Repairable systems are systems that can be restored to a functioning state after a failure. Unlike non-repairable items where we model time-to-first-failure, repairable systems generate recurrent events – a sequence of failure times over the system’s life. The Non-Homogeneous Poisson Process (NHPP) provides a natural framework for modeling these recurrence patterns.
ReliaGrowR provides four key tools for analyzing repairable systems:
mcf() – Non-parametric Mean Cumulative
Function estimationexposure() – Exposure analysis (total
operating time at risk)nhpp() – Parametric NHPP model fitting
(Power Law and Log-Linear)predict_nhpp() – Forecasting future
events from a fitted modelThe Mean Cumulative Function (MCF) is a non-parametric estimate of the expected cumulative number of events per system over time.

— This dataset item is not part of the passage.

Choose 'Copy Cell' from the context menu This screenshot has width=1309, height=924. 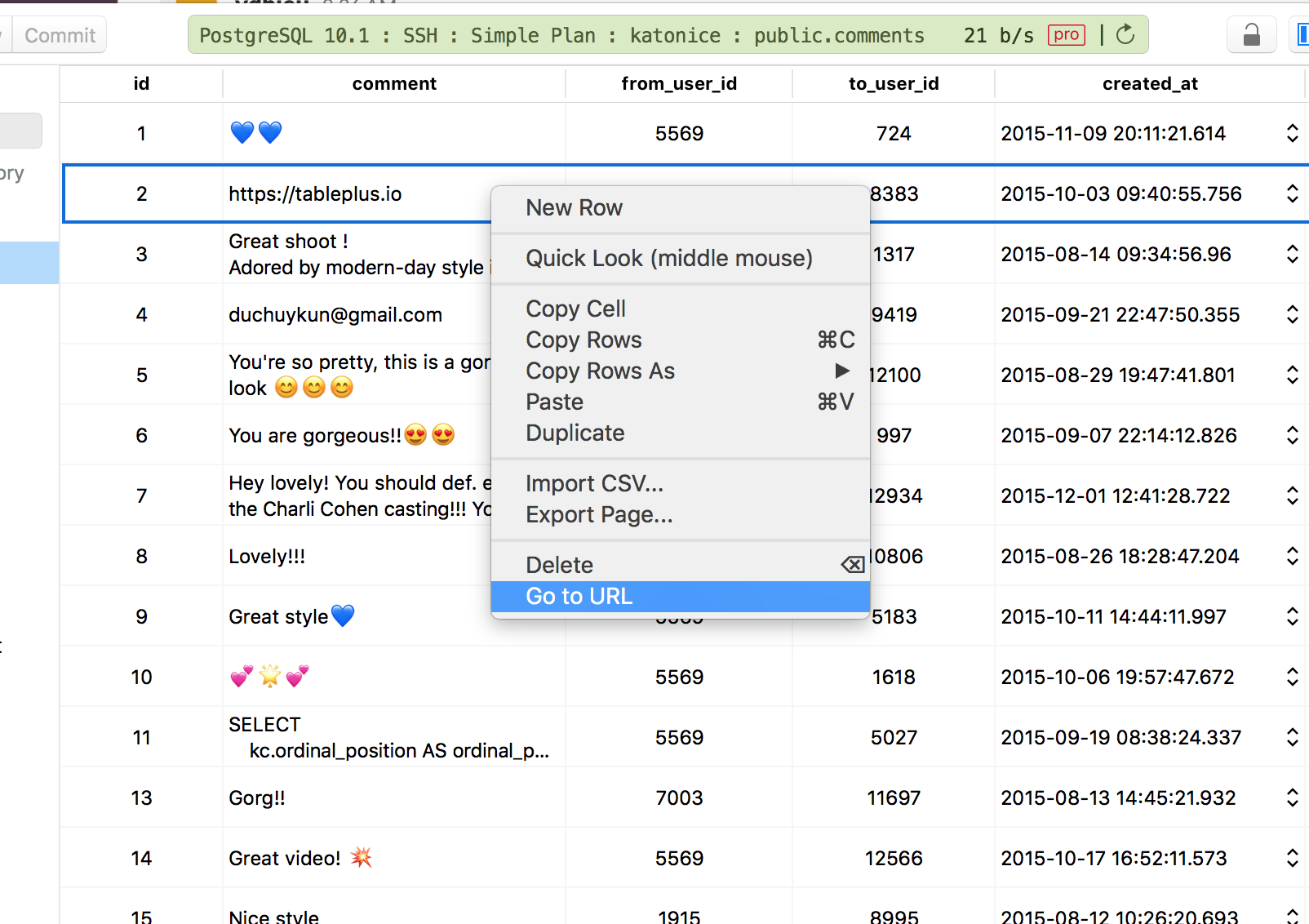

It makes no assumptions about the underlying process and is useful as an exploratory tool before fitting parametric models.

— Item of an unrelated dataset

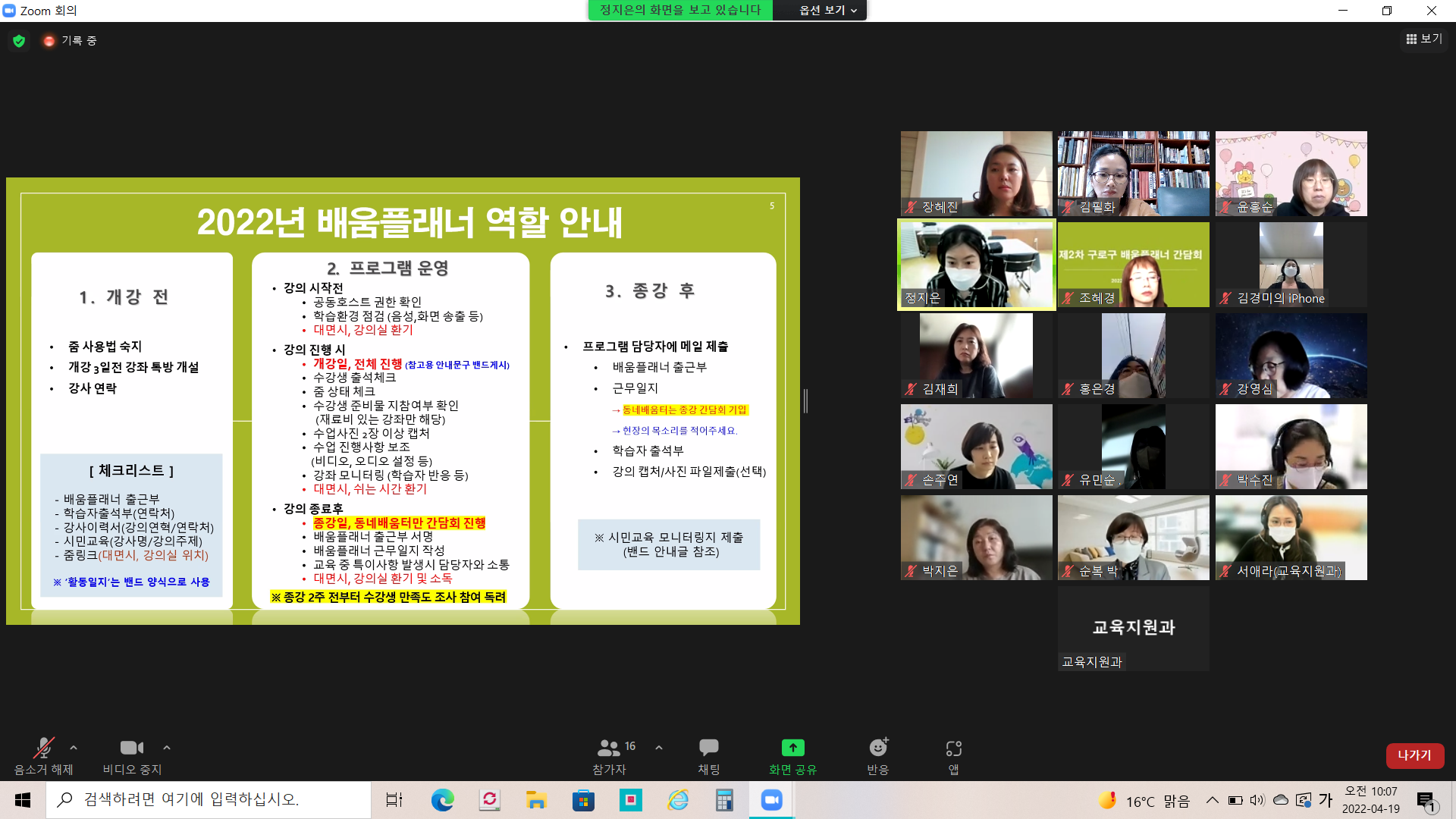Open the 옵션 보기 view options menu
Screen dimensions: 1456x819
tap(827, 10)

For a fleet of systems, the MCF at time \(t\) is estimated using the Nelson-Aalen estimator:
\[ \hat{M}(t) = \sum_{t_j \le t} \frac{d_j}{n_j} \]

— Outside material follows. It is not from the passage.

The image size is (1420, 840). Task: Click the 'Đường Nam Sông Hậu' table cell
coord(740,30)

where \(d_j\) is the number of events at time \(t_j\) and \(n_j\) is the number of systems still under observation.
Consider three systems with the following event histories:
library(ReliaGrowR)
id <- c(1, 1, 1, 2, 2, 2, 3, 3, 3, 3)
time <- c(100, 350, 500, 80, 300, 600, 150, 250, 400, 700)Compute and plot the MCF:
result <- mcf(id, time)
plot(result, main = "Mean Cumulative Function",
xlab = "Time", ylab = "MCF")The step-function plot shows the estimated average cumulative events per system over time, with dashed confidence bounds.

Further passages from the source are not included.